I had a really tough time with Voidcorp xpm lab 0016 (qbj_sewerh), but in a good way. I was often very low on ammo, several times very low on health, but almost always the difficulty felt fair. So in the end, it was deeply satisfying to complete the map, really feeling I’d achieved something. Yes, it’s disjointed, relying much too heavily on teleporters to get the player to the next bit, and that’s disappointing in part because most of them are quite unnecessary. But in the end what I will remember is the sense of being alone in a hostile base, and making it through against the odds.
I found Organ Foundry (qbj_riktoi ) not just ludicrous but a depressing grind. Once you’ve made your way through an initial brief section of maybe 15 or so monsters, you fall into an area where six hundred (not a typo) dogs all attack you at once, and you try to use respawning nails, cells and quads to kill them. I made a couple of legitimate attempts before giving up and going to god mode. But even then the process of quad-nailing 600 dogs was tedious and joyless, and I felt nothing but relief when it was all over. And it was all over: after that, there is nothing more to the map.
It’s weird. I’ve really liked some of riktoi’s earlier maps. I guess this one is just not addressed to my condition.

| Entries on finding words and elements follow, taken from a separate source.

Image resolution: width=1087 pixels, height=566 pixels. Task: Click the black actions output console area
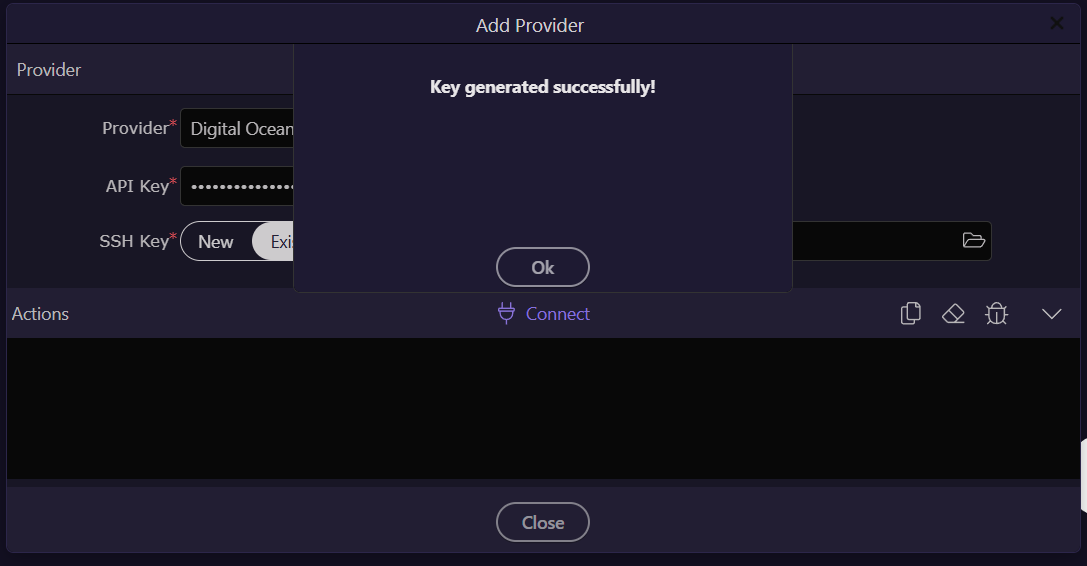543,408
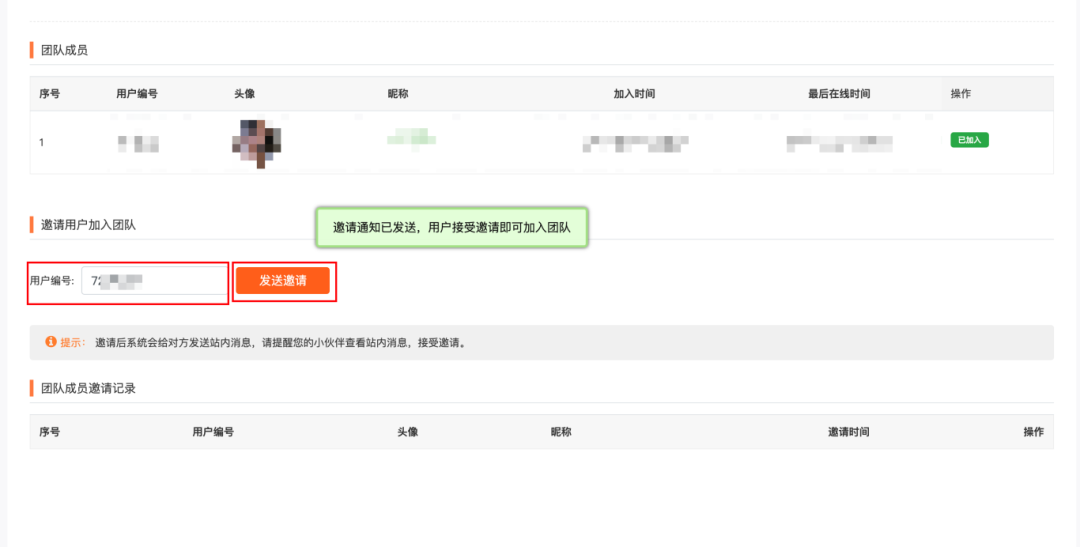Click the 团队成员 section heading
1080x547 pixels.
[64, 50]
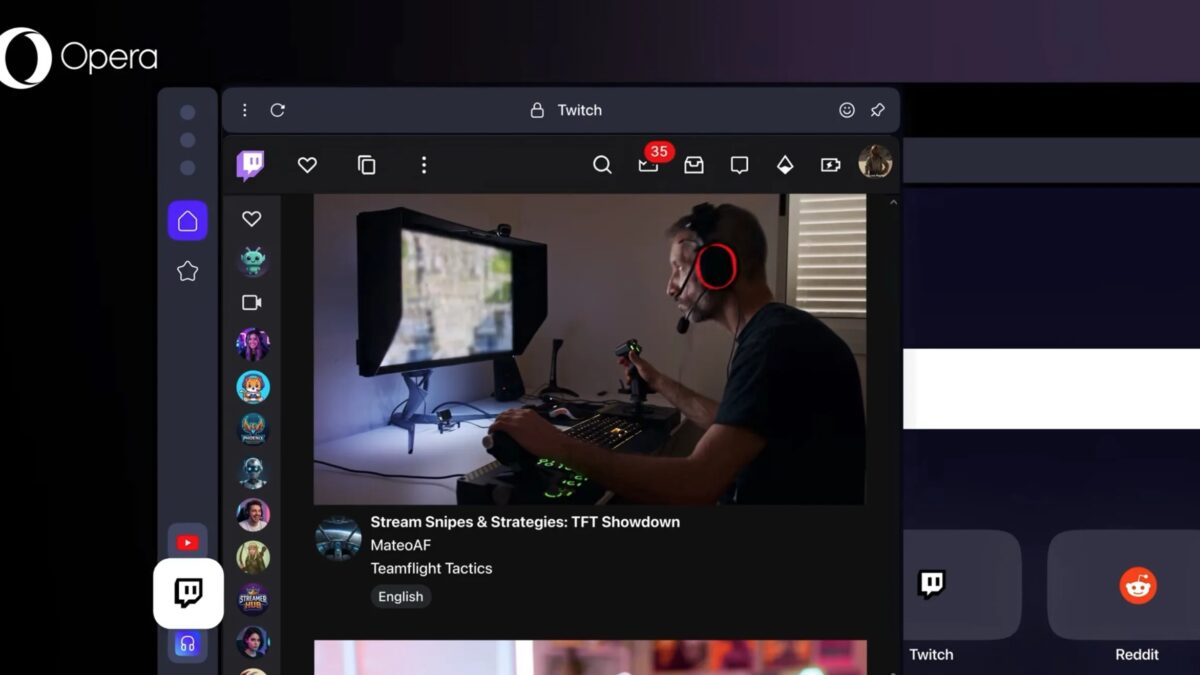Select the Twitch panel icon in Opera's sidebar

click(x=187, y=593)
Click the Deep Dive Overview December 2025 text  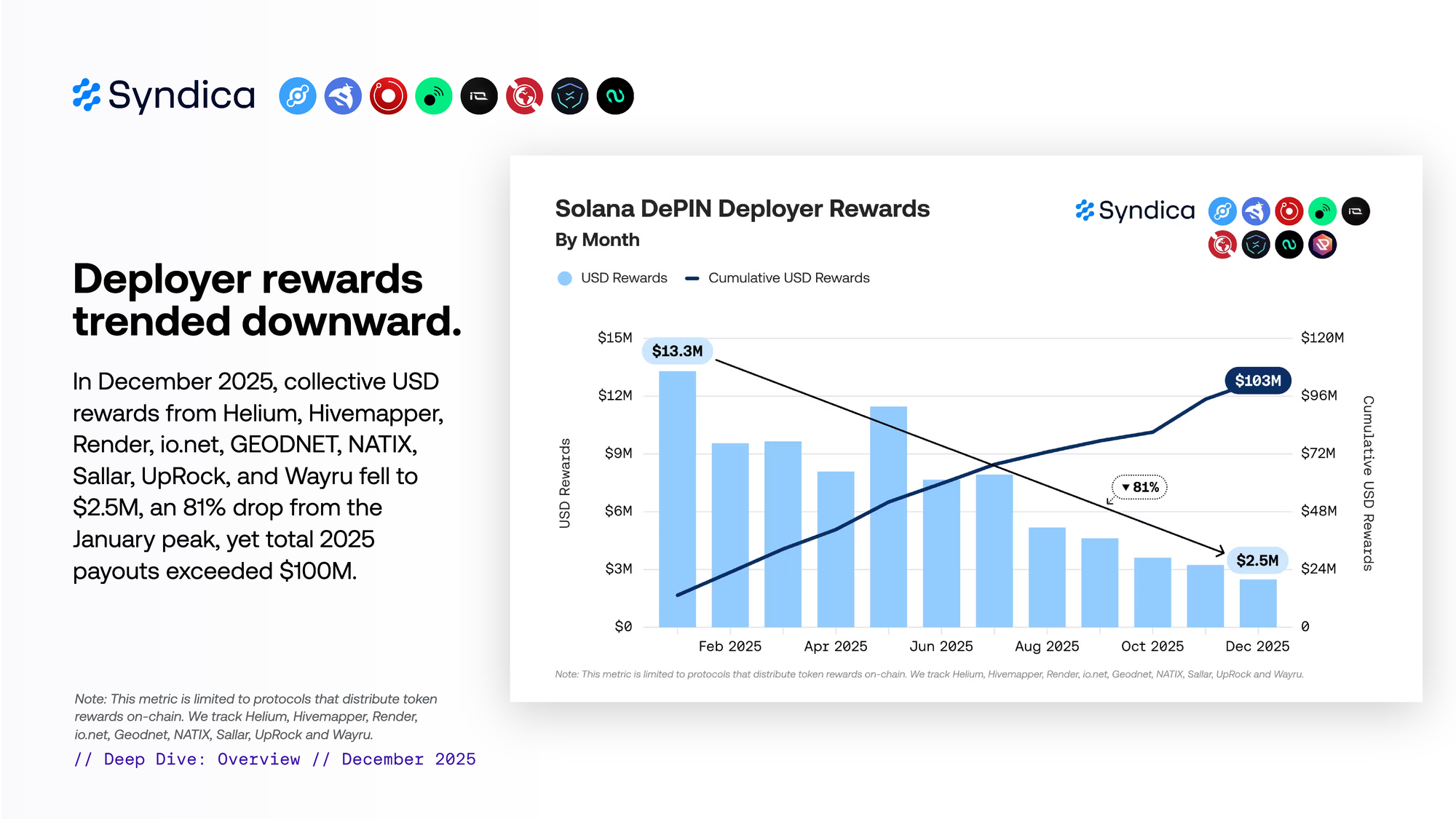pos(274,759)
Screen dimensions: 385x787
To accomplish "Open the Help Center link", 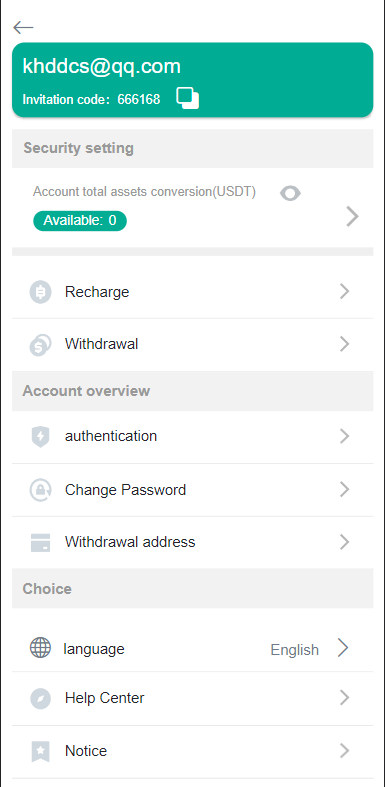I will [193, 698].
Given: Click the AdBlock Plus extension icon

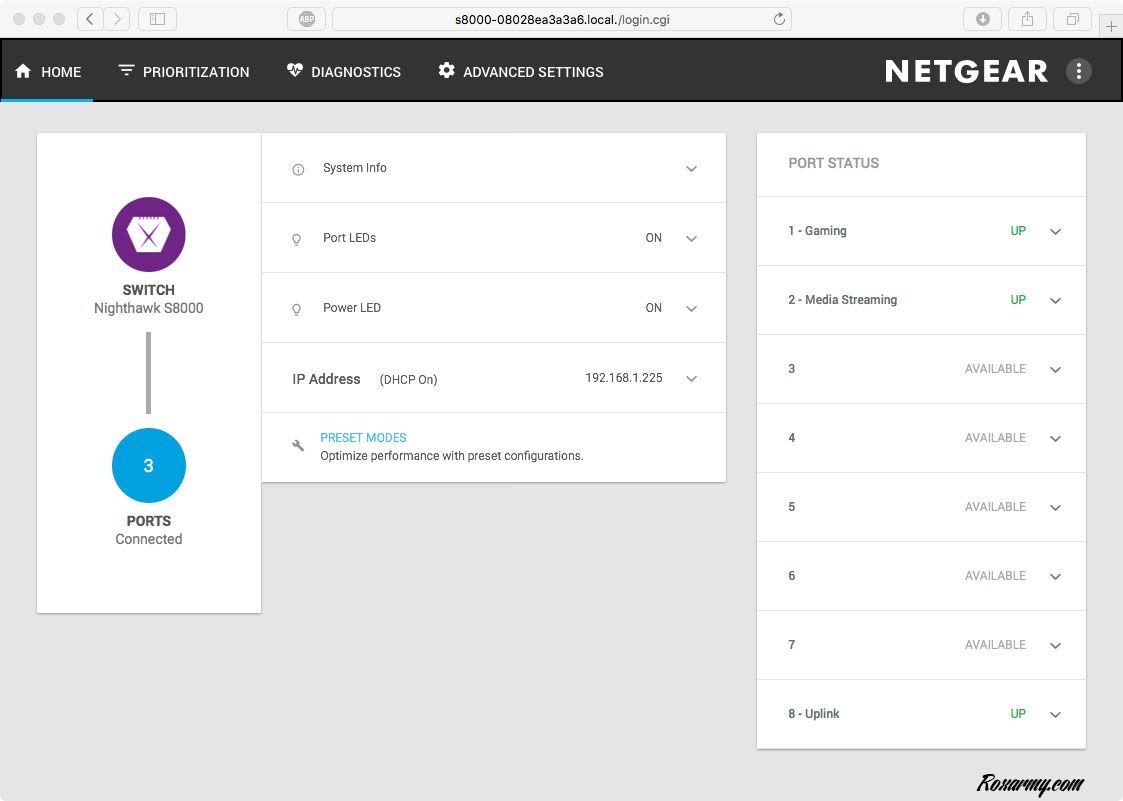Looking at the screenshot, I should point(306,19).
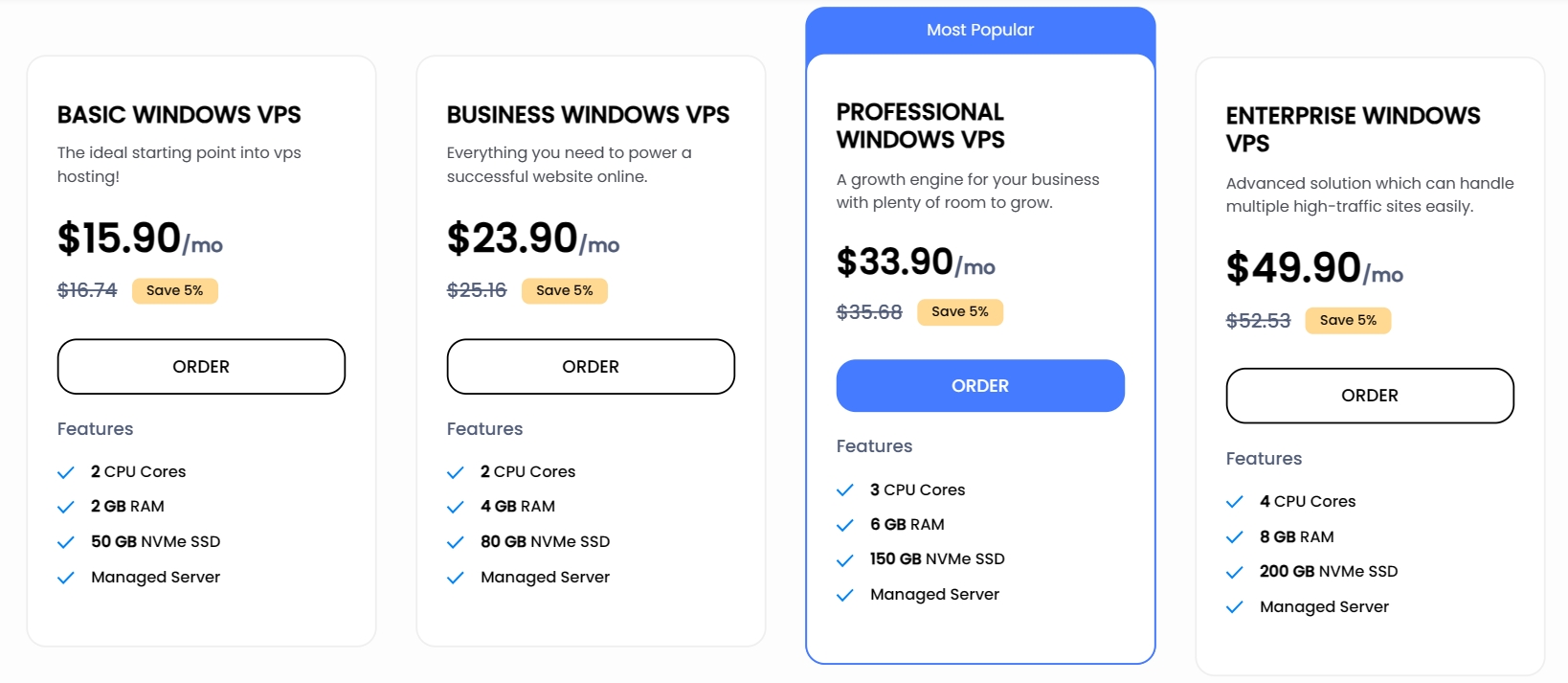Click the checkmark next to 50 GB NVMe SSD
This screenshot has height=683, width=1568.
67,542
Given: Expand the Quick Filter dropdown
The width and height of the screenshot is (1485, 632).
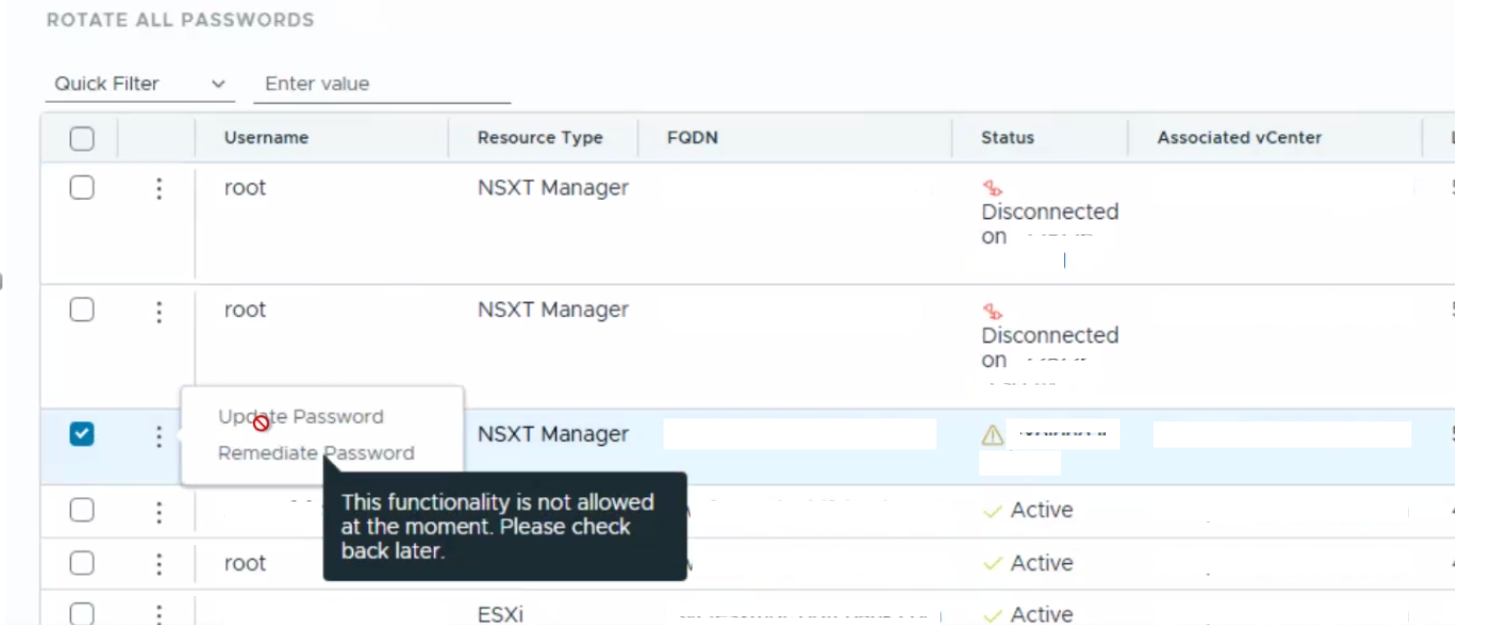Looking at the screenshot, I should (x=140, y=84).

Pratique Concrete (qbj_magnetbox ) makes absolutely no sense whatsoever, but is still a lot of fun. Arbitrary progression, unmotivated monster spawning, ugly textures, nonsensical elevators — I don’t care, it was an enjoyable challenge.
I gave Liminality (qbj_newhouse) a fair go — several of them in fact — but by the time I reached seven kills, I had already been teleport-ambushed by a bunch of fields and a load of enforcers, then portal-ambushed by a shambler, then out-of-the-dark ambushed by a group of death-knights, then again by another group. Then I pressed a button and another shambler teleported into the nearly-dark cramped area and … Well, I just realised I wasn’t having any fun, and I don’t have anything to prove to anyone. Hard pass.